### WHAT TO DO
Using the data that follows, give the number of lines where the string "resolution" occurs, and nothing else.

### INFORMATION
[Start of section]

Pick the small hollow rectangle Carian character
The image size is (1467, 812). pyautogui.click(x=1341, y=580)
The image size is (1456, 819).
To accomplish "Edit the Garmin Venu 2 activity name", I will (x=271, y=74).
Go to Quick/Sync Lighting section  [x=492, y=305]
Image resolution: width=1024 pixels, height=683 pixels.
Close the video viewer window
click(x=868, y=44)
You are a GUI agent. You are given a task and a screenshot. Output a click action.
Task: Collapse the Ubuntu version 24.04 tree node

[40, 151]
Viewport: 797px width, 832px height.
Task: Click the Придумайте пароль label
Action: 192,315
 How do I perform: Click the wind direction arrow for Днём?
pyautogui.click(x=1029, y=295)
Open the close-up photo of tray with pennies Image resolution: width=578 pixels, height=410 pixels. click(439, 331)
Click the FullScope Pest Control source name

[End of section]

### WRITTEN RESPONSE
2